Distribution of established risk factors for stroke in men and women by presence or absence of stroke during follow-up

Men
Women
Risk factors in 2017 Framingham Stroke Risk Profilea No Stroke (n = 185 706) Stroke (n = 19 587) No Stroke (n = 274 902) Stroke (n = 23 647)
Age, mean, year 51.8 60.7 50.6 59.6
Current smoking, % 68.5 59.9 3.1 4.8
Coronary heart disease, % 2.1 6.4 2.5 9.4
Age 65 yrs+, % 13.8 39.9 10.7 34.0
Diabetes at age <65 yrs, % 3.7 6.5 4.0 8.1
Diabetes at age 65+ yrs % 1.1 4.8 1.3 6.0
BP-lowering treatment, % 8.6 22.3 10.1 26.3
SBP-untreated, mean, mmHg 130 142 126 138
SBP- treated, mean, mmHg 148 153 150 155

Note: “No Stroke” column includes individuals who remained stroke-free until being censored, even if lost to follow-up before 9 years.

a

Atrial fibrillation is a part of the Framingham Stroke Risk Profile but was not recorded in CKB.

Comparisons of cox versus ML models to predict risk of stroke

The Cox model and ML models all outperformed the 2017 Framingham Stroke Risk Profile (FSRP) with and without recalibration and refitting and achieved similar discrimination for 9-year risk of stroke, with GBT yielding marginally higher AUROCs than other models for both men and women (Table 2, Supplementary Figure S2). However, calibration performance varied substantially between models. RSF, LR, and GBT all yielded lower χ2 values than Cox models in both men and women, with GBT showing significant improvements in calibration performance (Table 2, Supplementary Figure S3). MLP and SVM (after isotonic regression) were observed to yield good calibration for women but were poorly calibrated for men. Nevertheless, all models were significantly better calibrated than the original FSRP, which severely underestimated stroke risk in the CKB cohort (Figure 2, Supplementary Figure S3). Calibration plots (Figure 2) indicated that calibration for all models was better in women than in men, with models underestimating risk of stroke in men compared with women. Furthermore, deviation from perfect calibration was more extreme in those at highest risk of stroke (Figure 2) and in older individuals (Supplementary Figure S4). Due to its high AUROC and improvements to calibration over the traditional Cox model, GBT was identified as the best-performing ML model and was selected for further risk screening analyses.

Figure 2.

Figure 2.

Calibration plots for the 2017 Framingham Stroke Risk Profile (FSRP), a recalibrated and refitted FSRP, Cox, random survival forest (RSF), logistic regression (LR), support vector machine (SVM), gradient boosted tree (GBT), and multilayer perceptron (MLP) models in (A) men and (B) women. Each point represents a decile of predicted risk.
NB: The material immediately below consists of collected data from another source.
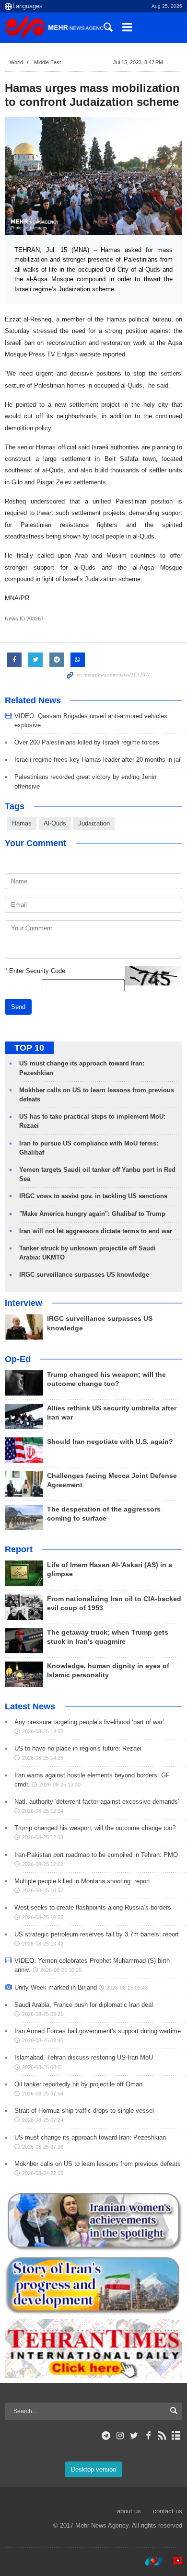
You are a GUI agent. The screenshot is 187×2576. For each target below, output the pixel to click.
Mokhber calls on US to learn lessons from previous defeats (97, 2163)
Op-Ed (18, 1359)
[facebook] (148, 2435)
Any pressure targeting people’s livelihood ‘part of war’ (89, 1722)
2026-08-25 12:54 (42, 1811)
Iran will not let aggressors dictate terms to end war (95, 1231)
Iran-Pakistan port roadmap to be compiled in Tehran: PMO (96, 1854)
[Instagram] (120, 2435)
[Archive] (176, 2435)
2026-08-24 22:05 (42, 2173)
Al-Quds (55, 823)
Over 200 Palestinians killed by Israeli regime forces (86, 742)
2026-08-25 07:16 (42, 2147)
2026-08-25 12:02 (42, 1864)
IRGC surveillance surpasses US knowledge (84, 1274)
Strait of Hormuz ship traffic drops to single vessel (84, 2110)
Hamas (22, 823)
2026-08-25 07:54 (42, 2093)
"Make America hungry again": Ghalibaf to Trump (92, 1213)
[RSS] (162, 2435)
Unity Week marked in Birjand (55, 1987)
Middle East (47, 62)
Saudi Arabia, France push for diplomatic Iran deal (83, 2004)
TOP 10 (29, 1048)
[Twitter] (134, 2435)
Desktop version (93, 2469)
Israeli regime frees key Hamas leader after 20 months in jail (98, 759)
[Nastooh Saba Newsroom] (149, 2561)
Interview (23, 1303)
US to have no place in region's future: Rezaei (77, 1748)
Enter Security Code (35, 970)
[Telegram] (106, 2435)
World (16, 62)
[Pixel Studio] (173, 2561)
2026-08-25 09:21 (42, 2014)
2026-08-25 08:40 (42, 2040)
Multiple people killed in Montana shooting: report (82, 1881)
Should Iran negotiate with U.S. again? (110, 1441)
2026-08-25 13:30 (60, 1784)
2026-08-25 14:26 (42, 1758)
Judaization (94, 823)
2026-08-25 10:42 (42, 1943)
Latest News (30, 1706)
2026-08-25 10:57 (42, 1890)
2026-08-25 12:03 (42, 1837)
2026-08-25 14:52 (42, 1731)
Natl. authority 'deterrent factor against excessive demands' (96, 1801)
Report (19, 1549)
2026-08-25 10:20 (61, 1970)
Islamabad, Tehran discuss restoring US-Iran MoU (83, 2057)
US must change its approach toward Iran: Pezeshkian (90, 2137)
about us (129, 2511)
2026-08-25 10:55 (42, 1917)
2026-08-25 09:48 (127, 1988)
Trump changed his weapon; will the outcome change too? (94, 1828)
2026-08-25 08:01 (42, 2067)
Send (18, 1006)
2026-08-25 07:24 (42, 2120)
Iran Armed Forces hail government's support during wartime (97, 2031)
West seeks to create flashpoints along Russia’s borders (92, 1907)
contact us (167, 2511)
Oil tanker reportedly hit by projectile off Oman (78, 2084)
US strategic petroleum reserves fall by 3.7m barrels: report (96, 1934)
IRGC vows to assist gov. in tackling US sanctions (93, 1196)
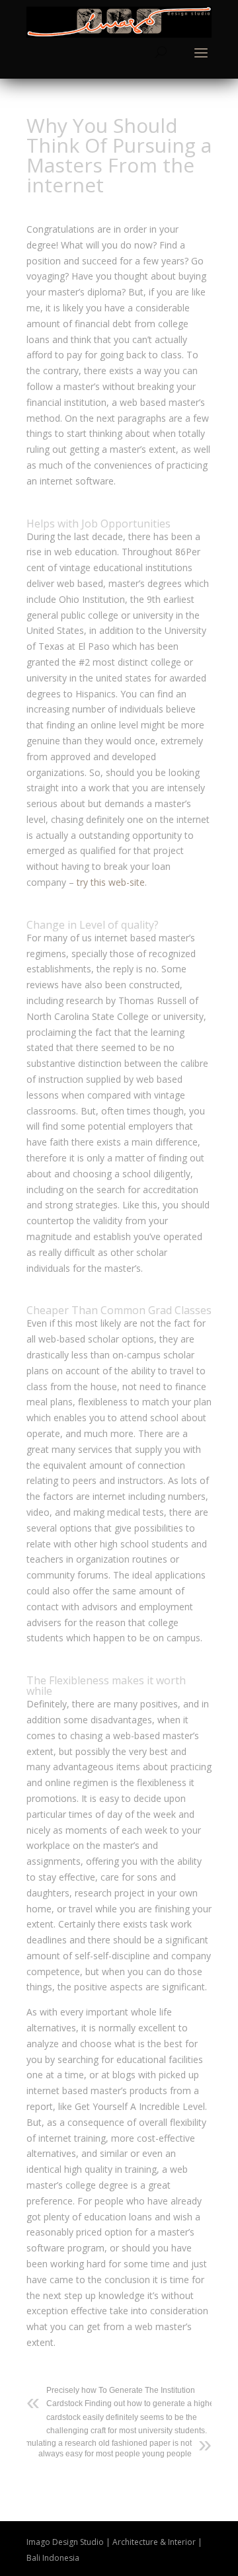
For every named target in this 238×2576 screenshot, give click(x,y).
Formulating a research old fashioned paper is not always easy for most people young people (102, 2448)
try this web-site (111, 882)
Evaluation of risk prediction models at varying intervals of follow-up (0–3 years, 3–6 years, 6–9 years) demonstrated comparable relative performance between models (Figure 3, Supplementary Tables S1–S3). However, binary classification models (LR, SVM. GBT, and MLP), which were retrained for each prediction task, yielded substantial improvements over survival models (FSRP, Cox, RSF) at all intervals of follow-up and for both sexes (Figures 3A and 3B). The AUROCs for all models decreased monotonically for later intervals of follow-up. For most models, calibration also declined at later intervals of follow-up, but was less sensitive to changes in times scales than discrimination performance (Figures 3C and 3D). At all intervals of follow-up, MLP and SVM (after isotonic regression) had a tendency for poor calibration in men, but were well-calibrated in women. Once again, the FSRP without recalibration and refitting, yielded the worst calibration, substantially underestimating stroke risk at all intervals of follow-up.

Figure 3.

Figure 3.

Discrimination (subplots A and B) and calibration (subplots C and D) performance in men and women, respectively, for risk prediction of stroke at various time scales (0–3 years, 3–6 years, 6–9 years after baseline). Comparisons made between the 2017 Framingham Stroke Risk Profile (FSRP), a recalibrated and refitted FSRP, Cox, random survival forest (RSF), logistic regression (LR), support vector machine (SVM), gradient boosted tree (GBT), and multilayer perceptron (MLP) models.

GBT remained among the best-performing of the ML models based on discrimination and calibration metrics. Additional analyses of the most important GBT features for later intervals of follow-up (Supplementary Table S4) indicated comparable performance in men and women with emphasis on risk factor indicators related to age, blood pressure, physical activity, and geographic area. However, characteristics, such as retirement and number of children, became relatively more important at later intervals of follow-up (3–6 years and 6–9 years) than at 0–3 years from baseline.

Prediction of best model for risk screening

After identifying GBT as the best-performing ML model, risk predictions estimated using the Cox and GBT models were used to screen individuals at high risk of stroke in the validation set in order to train a decision tree to select which model to use for a particular individual, given disagreement about the individual’s risk classification. For the purposes of this study, individuals were classified as “high-risk” if they had >10% predicted risk of stroke in 9 years. In cases of disagreement between models, either the Cox or GBT model was identified as the better classifier if it classified an individual with stroke as “high-risk” or classified a stroke-free individual as “not high-risk”.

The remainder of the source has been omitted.